_LESETEXT_.
Kaukasus
Der Berg ruft:
Das wilde Inguschetien neu entdeckt
von Peggy Lohse
Die gesunde Bergluft zog schon in den 1920er-Jahren Besucher in den Kaukasus. Die Republik Inguschetien will den Tourismus ausbauen und setzt ganz auf Erholung und Sport. In Russlands „unbekannten Alpen" entsteht deshalb ein neues (Berg-)Sport-Zentrum.
Ein Freibad mitten im winterlichen Kaukasus? Mit einem offensichtlich erst kürzlich renovierten und im Winter zugefrorenen Schwimmbecken hatte ich hier in den Bergen Inguschetiens, auf fast 1 500 Meter über dem Meeresspiegel und kaum mehr als ein Dutzend Kilometer von der georgischen Grenze entfernt, nicht gerechnet. Und darauf folgt gleich noch ein Hallenbad mit dem wohlklingenden Namen „Delfin".

Ich fahre mit dem Sessellift vom Ferienort Armhi zu dem Ski-Abfahrtsstart, dem Panorama-Restaurant und der Aussichtsplattform hinauf. Von dort hat man einen wunderbaren Rundumblick auf den sagenumwobenen Tafelberg, die Gemeinde Dschejrach und das Tal des Bachs Armhi.

Einträge aus einer Sammlung
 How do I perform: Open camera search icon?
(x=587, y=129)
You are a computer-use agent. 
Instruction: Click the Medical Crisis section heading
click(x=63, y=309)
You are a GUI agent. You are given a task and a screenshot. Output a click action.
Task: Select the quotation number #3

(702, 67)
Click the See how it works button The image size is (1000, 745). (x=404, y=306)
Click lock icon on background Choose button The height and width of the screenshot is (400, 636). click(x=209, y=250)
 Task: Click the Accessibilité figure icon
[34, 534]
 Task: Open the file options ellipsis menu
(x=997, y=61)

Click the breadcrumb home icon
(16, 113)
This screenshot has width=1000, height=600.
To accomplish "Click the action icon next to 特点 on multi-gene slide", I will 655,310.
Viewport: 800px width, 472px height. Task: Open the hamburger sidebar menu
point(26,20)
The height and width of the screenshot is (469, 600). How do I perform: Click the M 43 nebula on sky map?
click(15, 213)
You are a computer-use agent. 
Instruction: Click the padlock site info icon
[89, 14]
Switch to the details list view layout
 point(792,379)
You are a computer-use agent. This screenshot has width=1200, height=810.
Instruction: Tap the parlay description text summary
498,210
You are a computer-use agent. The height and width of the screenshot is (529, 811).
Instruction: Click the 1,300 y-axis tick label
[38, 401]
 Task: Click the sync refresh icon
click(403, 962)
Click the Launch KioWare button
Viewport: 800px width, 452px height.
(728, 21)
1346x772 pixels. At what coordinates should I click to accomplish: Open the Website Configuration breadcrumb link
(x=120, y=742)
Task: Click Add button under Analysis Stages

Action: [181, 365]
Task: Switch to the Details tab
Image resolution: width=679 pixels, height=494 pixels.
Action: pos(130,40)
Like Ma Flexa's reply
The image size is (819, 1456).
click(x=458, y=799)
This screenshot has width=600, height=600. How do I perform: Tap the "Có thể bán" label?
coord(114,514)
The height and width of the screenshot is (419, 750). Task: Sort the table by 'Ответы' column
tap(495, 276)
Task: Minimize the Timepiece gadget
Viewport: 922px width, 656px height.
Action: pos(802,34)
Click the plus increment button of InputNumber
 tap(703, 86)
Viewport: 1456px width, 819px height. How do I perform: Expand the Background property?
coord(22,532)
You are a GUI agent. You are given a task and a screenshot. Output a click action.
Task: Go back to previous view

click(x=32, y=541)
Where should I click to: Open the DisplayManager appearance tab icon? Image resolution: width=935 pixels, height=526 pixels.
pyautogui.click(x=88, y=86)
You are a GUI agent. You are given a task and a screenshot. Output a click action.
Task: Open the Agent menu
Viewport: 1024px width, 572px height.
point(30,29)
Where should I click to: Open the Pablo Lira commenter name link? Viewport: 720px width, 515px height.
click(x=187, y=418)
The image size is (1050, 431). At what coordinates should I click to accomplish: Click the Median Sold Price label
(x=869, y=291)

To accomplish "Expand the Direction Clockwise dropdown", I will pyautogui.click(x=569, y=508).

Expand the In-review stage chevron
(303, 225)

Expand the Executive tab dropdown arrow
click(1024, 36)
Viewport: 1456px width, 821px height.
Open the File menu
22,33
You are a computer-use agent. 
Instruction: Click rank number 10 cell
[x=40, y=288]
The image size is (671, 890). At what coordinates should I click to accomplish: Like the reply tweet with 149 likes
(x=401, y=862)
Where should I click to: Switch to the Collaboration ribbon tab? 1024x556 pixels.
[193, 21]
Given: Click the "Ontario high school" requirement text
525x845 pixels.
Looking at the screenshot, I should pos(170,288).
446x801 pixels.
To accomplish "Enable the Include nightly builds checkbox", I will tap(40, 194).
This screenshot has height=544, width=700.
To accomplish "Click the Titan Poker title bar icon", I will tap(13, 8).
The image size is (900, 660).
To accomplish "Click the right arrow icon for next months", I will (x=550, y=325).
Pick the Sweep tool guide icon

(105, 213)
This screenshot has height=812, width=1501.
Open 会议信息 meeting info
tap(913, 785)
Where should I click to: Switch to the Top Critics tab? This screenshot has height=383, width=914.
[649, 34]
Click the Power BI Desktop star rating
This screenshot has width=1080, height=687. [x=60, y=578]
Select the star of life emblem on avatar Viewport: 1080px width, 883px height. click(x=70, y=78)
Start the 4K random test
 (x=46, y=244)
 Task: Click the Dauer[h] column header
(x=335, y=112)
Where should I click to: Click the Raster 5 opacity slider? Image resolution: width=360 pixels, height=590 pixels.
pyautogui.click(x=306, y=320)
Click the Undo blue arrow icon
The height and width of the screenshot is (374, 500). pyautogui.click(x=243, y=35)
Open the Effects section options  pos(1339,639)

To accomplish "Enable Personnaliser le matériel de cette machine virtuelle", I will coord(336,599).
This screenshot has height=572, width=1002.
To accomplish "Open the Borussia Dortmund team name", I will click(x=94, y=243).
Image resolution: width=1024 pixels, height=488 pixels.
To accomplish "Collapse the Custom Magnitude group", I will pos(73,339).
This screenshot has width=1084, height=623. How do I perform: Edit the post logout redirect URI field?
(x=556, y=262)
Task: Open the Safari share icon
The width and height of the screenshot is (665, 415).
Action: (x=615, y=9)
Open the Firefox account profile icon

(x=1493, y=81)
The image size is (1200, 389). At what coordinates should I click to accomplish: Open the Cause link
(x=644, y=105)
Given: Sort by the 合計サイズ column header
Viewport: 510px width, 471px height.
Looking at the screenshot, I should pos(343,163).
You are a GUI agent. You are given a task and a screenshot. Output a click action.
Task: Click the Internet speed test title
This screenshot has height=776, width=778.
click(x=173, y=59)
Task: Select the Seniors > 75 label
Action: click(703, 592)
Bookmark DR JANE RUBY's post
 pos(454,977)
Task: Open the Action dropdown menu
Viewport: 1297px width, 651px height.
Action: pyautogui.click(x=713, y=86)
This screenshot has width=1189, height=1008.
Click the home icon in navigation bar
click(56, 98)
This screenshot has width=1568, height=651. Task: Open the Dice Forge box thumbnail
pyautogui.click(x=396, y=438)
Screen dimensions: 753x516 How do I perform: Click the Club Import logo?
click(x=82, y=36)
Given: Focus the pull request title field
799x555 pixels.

_DEINE ARBEITSAUFTRÄGE_.
- 1) Auf welcher Höhe liegt laut dem Text über Inguschetien das zugefrorene Freibad in den Bergen?
- 2) Gib aus dem Text über Inguschetien einen Abschnitt wörtlich wieder. Setze bei den Worten „Ein Freibad mitten“ ein und höre nach „des Bachs Armhi.“ auf.
- 3) Fasse den Text über Inguschetien in zwei Sätzen zusammen.

_LÖSUNGEN_.
- 1) Auf fast 1 500 Meter über dem Meeresspiegel.

- 2)
Ein Freibad mitten im winterlichen Kaukasus? Mit einem offensichtlich erst kürzlich renovierten und im Winter zugefrorenen Schwimmbecken hatte ich hier in den Bergen Inguschetiens, auf fast 1 500 Meter über dem Meeresspiegel und kaum mehr als ein Dutzend Kilometer von der georgischen Grenze entfernt, nicht gerechnet. Und darauf folgt gleich noch ein Hallenbad mit dem wohlklingenden Namen „Delfin".

Ich fahre mit dem Sessellift vom Ferienort Armhi zu dem Ski-Abfahrtsstart, dem Panorama-Restaurant und der Aussichtsplattform hinauf. Von dort hat man einen wunderbaren Rundumblick auf den sagenumwobenen Tafelberg, die Gemeinde Dschejrach und das Tal des Bachs Armhi.

- 3) Die Republik Inguschetien will den Tourismus im Kaukasus ausbauen und setzt dabei auf Erholung und Sport, weshalb dort ein neues (Berg-)Sport-Zentrum entsteht. In den Bergen nahe der georgischen Grenze gibt es ein Freibad und ein Hallenbad namens „Delfin“, und vom Ferienort Armhi führt ein Sessellift zu einer Aussichtsplattform mit Rundumblick auf den Tafelberg, die Gemeinde Dschejrach und das Tal des Bachs Armhi.